The Bloomberg Barclays U.S. Corporate High Yield Bond Index (Representing U.S. High Yield Bonds) is a total return performance benchmark for fixed income securities having a maximum quality rating of Ba1 (as determined by Moody’s Investors Service).
Bloomberg Barclays U.S. Aggregate Bond Index (representing Investment Grade Bonds): The Bloomberg Barclays U.S. Aggregate Bond Index is an index of the U.S. investment-grade fixed-rate bond market, including both government and corporate bonds.
The Bloomberg Barclays U.S. Municipal Bond Index (representing Muni Bonds) is a broad-based benchmark that measures the investment grade, U.S. Dollar-denominated, fixed tax exempt bond market. The index includes state and local general obligation, revenue, insured, and pre-refunded bonds.
The HFRI Fund Weighted Composite Index (representing Alternatives): is a global, equal-weighted index of over 2,000 single-manager funds that report to HFR Database. Constituent funds report monthly net of all fees performance in U.S. Dollars and have a minimum of $50 million under management or a twelve (12) month track record of active performance. The HFRI Fund Weighted Composite Index does not include funds of hedge funds.
MSCI World Index Ex USA (representing Foreign Developed Equity): The MSCI World ex USA Index captures large and mid cap representation across 22 of 23 developed markets countries—excluding the United States. With 1,021 constituents, the index covers approximately 85% of the free float-adjusted market capitalization in each country.
The MSCI Emerging Markets Index (representing Emerging Markets) is a free float-adjusted market capitalization index that is designed to measure equity market performance of emerging markets. Please go to msci.com for most current list of countries represented by the index.
The MSCI ACWI ex-USA Small Cap Index (representing International Small Cap) is a free float-adjusted market capitalization weighted index that is designed to measure the small capitalization equity market performance of certain developed (excluding the U.S.) and emerging markets. Please go to msci.com for most current list of countries represented by the index.
The Russell 2000® Index (representing U.S. Small Cap Equity) measures the performance of approximately 2,000 small-cap companies in the Russell 3000 Index, which is made up of 3,000 of the biggest U.S. stocks. The Russell 2000® serves as a benchmark for small-cap stocks in the United States. Please go to msci.com for the most current list of countries represented by the index.

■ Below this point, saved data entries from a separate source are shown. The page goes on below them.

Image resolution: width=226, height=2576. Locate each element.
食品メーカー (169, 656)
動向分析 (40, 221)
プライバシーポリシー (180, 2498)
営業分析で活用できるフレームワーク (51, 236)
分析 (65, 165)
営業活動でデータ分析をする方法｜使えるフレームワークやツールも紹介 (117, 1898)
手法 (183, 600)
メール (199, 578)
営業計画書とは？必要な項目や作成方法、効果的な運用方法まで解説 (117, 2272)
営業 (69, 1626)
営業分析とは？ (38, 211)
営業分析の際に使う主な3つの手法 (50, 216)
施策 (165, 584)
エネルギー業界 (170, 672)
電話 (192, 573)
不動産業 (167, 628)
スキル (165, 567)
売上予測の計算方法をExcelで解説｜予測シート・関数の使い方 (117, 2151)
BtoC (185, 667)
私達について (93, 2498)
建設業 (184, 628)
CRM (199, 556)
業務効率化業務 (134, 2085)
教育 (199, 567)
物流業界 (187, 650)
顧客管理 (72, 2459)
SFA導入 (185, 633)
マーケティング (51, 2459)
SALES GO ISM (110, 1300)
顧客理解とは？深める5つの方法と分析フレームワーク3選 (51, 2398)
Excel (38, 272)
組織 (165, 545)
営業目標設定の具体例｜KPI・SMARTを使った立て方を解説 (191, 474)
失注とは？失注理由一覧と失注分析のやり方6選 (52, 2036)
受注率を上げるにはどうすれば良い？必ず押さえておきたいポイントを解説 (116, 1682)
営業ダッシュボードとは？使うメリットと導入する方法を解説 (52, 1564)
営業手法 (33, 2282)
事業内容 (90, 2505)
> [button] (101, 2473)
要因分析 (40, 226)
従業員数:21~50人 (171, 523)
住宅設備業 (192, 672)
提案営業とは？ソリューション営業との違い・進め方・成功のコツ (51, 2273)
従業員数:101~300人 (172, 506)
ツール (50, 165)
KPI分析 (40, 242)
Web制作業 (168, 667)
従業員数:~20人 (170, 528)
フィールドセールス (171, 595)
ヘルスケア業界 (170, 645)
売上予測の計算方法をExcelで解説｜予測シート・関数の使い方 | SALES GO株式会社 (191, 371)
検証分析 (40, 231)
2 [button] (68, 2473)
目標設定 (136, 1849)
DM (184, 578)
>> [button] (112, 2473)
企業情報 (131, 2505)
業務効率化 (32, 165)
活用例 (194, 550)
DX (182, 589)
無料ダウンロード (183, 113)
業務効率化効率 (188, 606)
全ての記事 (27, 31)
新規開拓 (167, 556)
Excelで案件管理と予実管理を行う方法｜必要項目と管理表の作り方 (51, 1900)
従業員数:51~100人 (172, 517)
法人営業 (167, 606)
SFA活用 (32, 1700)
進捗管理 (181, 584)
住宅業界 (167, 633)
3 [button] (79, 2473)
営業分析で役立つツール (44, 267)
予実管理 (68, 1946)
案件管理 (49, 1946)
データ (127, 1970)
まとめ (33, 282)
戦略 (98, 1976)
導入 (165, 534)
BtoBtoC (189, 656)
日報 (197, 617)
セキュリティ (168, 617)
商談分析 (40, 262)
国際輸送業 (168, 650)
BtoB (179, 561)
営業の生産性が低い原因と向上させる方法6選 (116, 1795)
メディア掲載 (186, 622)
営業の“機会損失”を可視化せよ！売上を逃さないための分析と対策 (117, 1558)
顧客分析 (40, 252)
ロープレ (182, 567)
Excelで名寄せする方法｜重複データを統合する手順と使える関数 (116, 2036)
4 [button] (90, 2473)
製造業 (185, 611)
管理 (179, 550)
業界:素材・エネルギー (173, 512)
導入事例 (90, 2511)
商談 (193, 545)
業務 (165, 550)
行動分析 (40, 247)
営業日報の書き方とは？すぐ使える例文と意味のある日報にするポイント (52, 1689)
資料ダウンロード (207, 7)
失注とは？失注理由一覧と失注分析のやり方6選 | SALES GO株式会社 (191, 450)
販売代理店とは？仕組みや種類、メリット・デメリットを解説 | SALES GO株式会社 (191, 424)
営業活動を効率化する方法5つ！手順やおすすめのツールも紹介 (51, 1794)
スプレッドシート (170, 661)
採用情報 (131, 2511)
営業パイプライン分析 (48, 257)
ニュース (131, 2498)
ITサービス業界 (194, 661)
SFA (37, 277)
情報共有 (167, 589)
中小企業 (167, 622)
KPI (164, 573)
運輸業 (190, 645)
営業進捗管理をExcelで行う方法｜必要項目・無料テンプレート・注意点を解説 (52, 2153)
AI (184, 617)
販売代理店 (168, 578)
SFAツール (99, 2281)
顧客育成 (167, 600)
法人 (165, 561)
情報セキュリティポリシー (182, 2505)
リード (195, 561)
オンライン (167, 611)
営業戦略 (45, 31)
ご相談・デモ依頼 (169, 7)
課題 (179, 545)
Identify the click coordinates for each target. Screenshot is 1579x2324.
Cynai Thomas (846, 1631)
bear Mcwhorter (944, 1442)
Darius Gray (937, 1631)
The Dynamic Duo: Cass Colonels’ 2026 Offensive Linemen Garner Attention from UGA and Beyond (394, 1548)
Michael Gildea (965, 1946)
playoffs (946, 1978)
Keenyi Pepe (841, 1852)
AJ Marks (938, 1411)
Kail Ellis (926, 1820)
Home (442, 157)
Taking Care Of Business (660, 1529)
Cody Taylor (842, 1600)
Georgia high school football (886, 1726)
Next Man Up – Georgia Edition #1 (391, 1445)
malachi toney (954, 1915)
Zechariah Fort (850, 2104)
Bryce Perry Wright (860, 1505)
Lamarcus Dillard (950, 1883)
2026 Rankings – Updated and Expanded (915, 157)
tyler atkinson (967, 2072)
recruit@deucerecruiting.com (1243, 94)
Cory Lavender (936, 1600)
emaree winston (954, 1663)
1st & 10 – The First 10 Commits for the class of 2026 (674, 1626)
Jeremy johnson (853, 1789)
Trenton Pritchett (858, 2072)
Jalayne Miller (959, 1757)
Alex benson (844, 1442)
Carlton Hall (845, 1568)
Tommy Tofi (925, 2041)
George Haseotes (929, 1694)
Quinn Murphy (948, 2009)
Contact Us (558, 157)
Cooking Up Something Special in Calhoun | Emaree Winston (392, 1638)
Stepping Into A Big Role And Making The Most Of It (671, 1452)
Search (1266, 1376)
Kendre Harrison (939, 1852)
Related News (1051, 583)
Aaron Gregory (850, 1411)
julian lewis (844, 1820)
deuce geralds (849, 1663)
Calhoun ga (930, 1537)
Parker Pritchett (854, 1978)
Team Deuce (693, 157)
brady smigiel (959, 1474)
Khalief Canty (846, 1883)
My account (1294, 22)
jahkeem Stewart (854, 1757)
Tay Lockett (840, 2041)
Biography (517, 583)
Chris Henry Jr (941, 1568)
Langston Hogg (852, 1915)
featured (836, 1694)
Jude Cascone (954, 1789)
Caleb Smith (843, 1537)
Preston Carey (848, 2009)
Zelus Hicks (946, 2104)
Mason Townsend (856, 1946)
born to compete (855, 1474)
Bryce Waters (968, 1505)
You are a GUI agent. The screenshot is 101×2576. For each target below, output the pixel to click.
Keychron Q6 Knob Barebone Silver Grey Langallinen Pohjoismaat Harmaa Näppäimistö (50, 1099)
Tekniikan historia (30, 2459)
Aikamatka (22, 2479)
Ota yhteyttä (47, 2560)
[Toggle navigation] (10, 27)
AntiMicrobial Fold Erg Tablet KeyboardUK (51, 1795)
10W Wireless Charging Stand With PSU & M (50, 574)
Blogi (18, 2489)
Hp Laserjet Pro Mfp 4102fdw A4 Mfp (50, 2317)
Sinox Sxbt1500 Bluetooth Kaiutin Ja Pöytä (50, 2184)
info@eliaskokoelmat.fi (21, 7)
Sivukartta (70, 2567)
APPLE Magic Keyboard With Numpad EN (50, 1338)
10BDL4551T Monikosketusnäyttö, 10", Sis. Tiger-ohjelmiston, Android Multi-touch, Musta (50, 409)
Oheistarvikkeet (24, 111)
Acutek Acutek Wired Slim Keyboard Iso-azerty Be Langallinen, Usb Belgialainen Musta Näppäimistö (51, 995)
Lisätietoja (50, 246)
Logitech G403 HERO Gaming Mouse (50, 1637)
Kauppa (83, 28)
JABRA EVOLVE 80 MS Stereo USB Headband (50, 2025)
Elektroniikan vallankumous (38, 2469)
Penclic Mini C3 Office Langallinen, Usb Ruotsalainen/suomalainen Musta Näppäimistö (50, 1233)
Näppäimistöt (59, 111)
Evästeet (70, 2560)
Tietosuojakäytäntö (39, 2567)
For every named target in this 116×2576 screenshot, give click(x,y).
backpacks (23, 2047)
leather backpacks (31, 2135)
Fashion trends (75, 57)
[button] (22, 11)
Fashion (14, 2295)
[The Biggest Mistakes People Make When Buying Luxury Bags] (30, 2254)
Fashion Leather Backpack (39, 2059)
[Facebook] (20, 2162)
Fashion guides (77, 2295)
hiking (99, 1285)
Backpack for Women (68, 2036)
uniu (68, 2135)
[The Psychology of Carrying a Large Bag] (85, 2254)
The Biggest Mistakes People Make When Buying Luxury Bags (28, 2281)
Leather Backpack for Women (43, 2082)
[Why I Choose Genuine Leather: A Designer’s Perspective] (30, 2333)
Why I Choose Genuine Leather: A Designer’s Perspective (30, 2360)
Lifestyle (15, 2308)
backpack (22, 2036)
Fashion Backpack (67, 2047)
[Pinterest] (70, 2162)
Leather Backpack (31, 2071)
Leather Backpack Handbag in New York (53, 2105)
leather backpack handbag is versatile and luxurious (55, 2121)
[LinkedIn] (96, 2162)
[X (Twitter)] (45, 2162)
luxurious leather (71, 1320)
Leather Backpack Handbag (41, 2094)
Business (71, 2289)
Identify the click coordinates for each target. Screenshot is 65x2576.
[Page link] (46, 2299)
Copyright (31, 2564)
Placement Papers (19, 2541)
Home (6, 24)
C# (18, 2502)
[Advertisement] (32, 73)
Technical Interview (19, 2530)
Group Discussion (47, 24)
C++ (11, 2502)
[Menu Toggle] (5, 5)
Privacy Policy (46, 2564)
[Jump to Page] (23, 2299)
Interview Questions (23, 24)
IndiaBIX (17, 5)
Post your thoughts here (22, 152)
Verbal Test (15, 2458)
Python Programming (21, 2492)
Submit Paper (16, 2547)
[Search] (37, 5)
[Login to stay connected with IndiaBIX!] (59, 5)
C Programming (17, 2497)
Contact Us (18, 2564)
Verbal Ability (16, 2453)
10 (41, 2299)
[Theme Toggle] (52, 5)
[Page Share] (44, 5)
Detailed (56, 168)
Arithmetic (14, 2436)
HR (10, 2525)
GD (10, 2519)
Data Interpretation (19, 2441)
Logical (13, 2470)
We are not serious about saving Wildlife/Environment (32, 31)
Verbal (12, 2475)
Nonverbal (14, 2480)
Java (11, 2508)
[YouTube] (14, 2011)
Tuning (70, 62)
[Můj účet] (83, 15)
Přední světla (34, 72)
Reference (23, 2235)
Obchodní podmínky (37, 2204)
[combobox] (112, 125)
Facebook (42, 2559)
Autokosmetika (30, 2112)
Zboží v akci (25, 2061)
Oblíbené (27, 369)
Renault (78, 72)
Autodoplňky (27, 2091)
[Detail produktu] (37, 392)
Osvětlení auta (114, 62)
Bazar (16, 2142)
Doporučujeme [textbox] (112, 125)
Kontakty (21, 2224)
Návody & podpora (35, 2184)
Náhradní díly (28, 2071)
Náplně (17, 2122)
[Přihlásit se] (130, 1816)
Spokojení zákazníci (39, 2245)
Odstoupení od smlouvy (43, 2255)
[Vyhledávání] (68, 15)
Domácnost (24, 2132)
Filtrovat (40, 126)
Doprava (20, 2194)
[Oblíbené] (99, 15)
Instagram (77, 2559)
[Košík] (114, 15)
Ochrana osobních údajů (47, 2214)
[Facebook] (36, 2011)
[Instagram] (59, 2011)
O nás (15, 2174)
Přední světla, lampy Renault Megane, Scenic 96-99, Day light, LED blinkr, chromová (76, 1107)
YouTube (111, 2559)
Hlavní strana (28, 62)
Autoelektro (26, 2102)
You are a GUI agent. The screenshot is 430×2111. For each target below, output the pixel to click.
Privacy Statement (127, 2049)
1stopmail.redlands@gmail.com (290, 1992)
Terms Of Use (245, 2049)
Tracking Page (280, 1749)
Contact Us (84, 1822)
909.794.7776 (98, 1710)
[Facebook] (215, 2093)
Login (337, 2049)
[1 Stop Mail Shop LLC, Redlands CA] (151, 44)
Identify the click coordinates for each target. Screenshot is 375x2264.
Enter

The Dow Jones U.S. Select REIT Index (representing U.S. Real Estate) tracks the performance of publicly traded real estate investment trusts (REITs) and REIT-like securities and is designed to serve as a proxy for direct real estate investment, in part by excluding companies whose performance may be driven by factors other than the value of real estate.
The S&P 500® Index (representing U.S. Large Cap Equity) is a capitalization-weighted index of 500 stocks. The S&P 500® Index is designed to measure performance of the broad domestic economy through changes in the aggregate market value of 500 stocks representing all major industries.
Diversified Portfolio Allocation: Investment Grade Bonds (IG Bonds): 30%, Municipals (Munis): 5%, U.S. High Yield Bonds (US HYB): 5%, U.S. Large Cap Equity: (US LC): 20%, U.S. Small Cap Equity (US SC): 10%, Foreign Developed Equity (For Dev): 10%, International Small Cap (Intl SC): 5%, Emerging Markets (EM): 5%, U.S. Real Estate (REITs): 5%, and Alternatives (Alts): 5%.
A bull market is a prolonged period in which investment prices are rising or are expected to rise. A 20% increase of the S&P 500® index was used and calculated on a monthly basis. A bull market may also be a prolonged period of time when prices are rising in a financial market faster than their historical average. Bull markets are characterized by optimism, investor confidence and expectations that strong results will continue. Bull markets can happen as a result of an economic recovery, an economic boom or investor psychology.
A bear market is a prolonged period in which investment prices are falling or are expected to fall, accompanied by widespread pessimism. A 20% decrease of the S&P 500® Index was used and calculated on a monthly basis. Bear markets usually occur when the economy is in a recession and unemployment is high, or when inflation is rising quickly.
The S&P 500® Index is proprietary data of Standard & Poor’s, a division of McGraw-Hill Companies, Inc. All rights reserved.
The indices are unmanaged, are not available for investment and do not incur expenses.